The corridor opened up to an antechamber full of people, all of them well dressed. Some sat at small tables, playing a game that involved small pieces made of sculpted rock. Some sat on long couches covered in what I assumed was sealskin.
“Their peerage,” said River to the rest of us.
The nobles watched as we walked through the antechamber to double doors made of wood that had been painted white. They were impressive not because they were ornate but because they were so tall and wide and the wall on this side of the antechamber was broad, not giving way to any other corridors, whereas, several other corridors lead to this antechamber. We were about to enter the throne room.
20. Sharks
Four guards in the Tintarian black stood, two on either side of the doors.
“You are expected to enter when you arrive,” one said to Zinnia, but his tone was less ordering and more deferential. We had spent our morning with a higher-ranking member of the keep’s staff.
The four guards pushed the white doors inward and we walked inside, to the throne room, in the hall of the Shark King.
It occurred to me that this room was like our scriptorium only ten times the size and two stories tall. It was closer to the outer side of the bluff, six of the narrow windows providing gray sunlight streaming down on the people and furniture inside. And the monumental collection of shark bones.
Their bones and their teeth, some the size of a fist, were everywhere. They were fused together into their original alignments, turned into grisly, unlit chandeliers strung from the ceiling, looking as if they were swimming in the air above. Full skeletons, articulated and assembled with copious copper wires, sat on plinths of white rock all around the room. Some of them were as big as two men and some were as big as a cottage. I had never seen such a large animal in my life, let alone a living shark, outside of drawings in books.
I could sense the shock of the other women. Looking around, I realized the walls in here were not just gray and blue but peeling with a moldy wallpapering, which only added to the grotesque atmosphere. From where we stood, I thought they were strips of chipping paint, twisting in the breeze.
Ten rows of benches and desks, made up of the same pale rock as the plinths, lined either side of an aisle, much like, I thought, our scriptorium. Each row sat five to six men, all well-dressed with papers and maps strewn in front of them.
At the end of the aisle sat two high tables with four figures sitting at each. The four figures to the left each wore an elaborate open robe over the black cotton. One man had short white hair and milky eyes, his robe a cool green the same color as the wall sconces. One man’s robe was red and orange. A third man with silvery blond hair, younger than the other two men, wore a robe of browns and warm greens. At the end of the table, an old woman, tall and regal in her high-backed seat was clad in a robe of cerulean blue.

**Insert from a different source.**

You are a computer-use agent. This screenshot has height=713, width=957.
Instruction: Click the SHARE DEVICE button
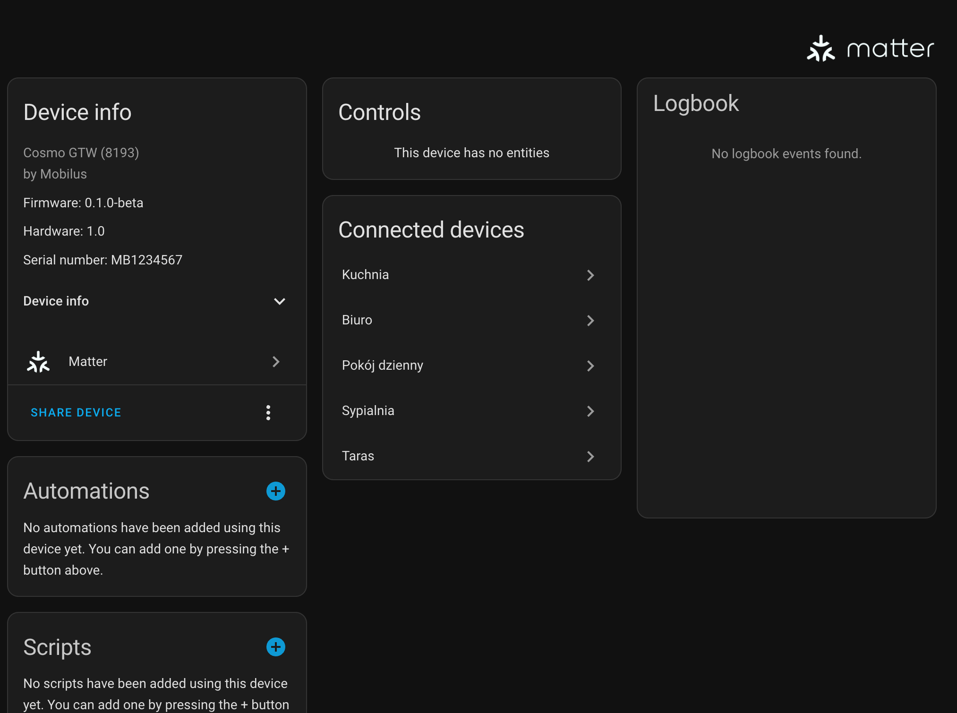click(76, 413)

At the table to the right, sat four men, all in the black Tintarian armor, the one closest to the throne, younger and handsome, the others older and more seasoned-looking men.

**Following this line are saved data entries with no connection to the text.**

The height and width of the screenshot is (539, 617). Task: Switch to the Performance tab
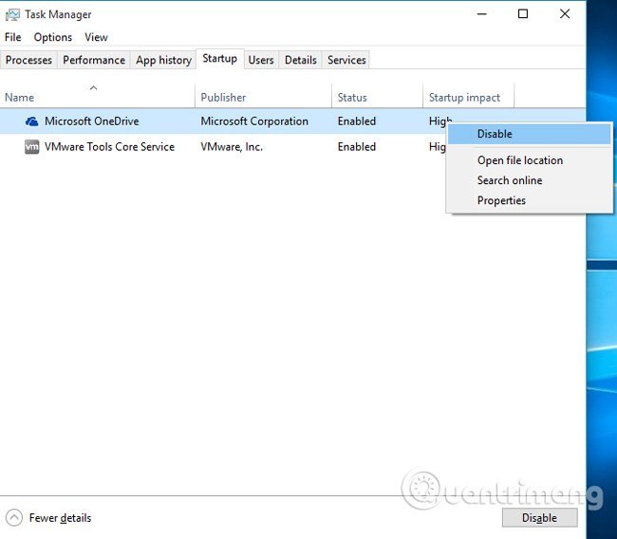pyautogui.click(x=94, y=60)
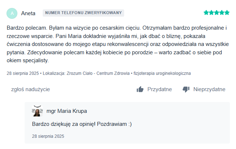
Task: Click the fourth rating star
Action: click(x=222, y=13)
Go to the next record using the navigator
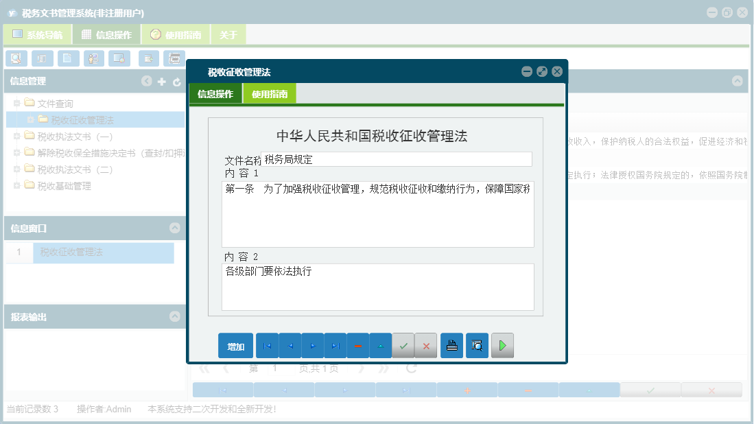 [312, 345]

In the center, behind the tables, on a dais, sat the legendary Shark King, his highness, Hinnom the First.
River had been right. His throne did sit in the center of an open shark’s jaw, the teeth, which were the size of melons, still intact in the bone. He would have had to step over them to the throne inside, also made of fused together bones, these smaller and shaped to accommodate a human seat.
Zinnia had led us down the aisle to the end of the rows of desks, standing before the two high tables. To the right, near the table of men in armor, stood Alric, Thatcher and Perch, agleam in polished black armor, this time with chainmail beneath it, with even more weaponry on them, their shields strapped to their backs giving their heads that same black half-moon backdrop as when they had stormed into our chapel.
All three of them stared at us and I met Alric’s gaze, questions on my face.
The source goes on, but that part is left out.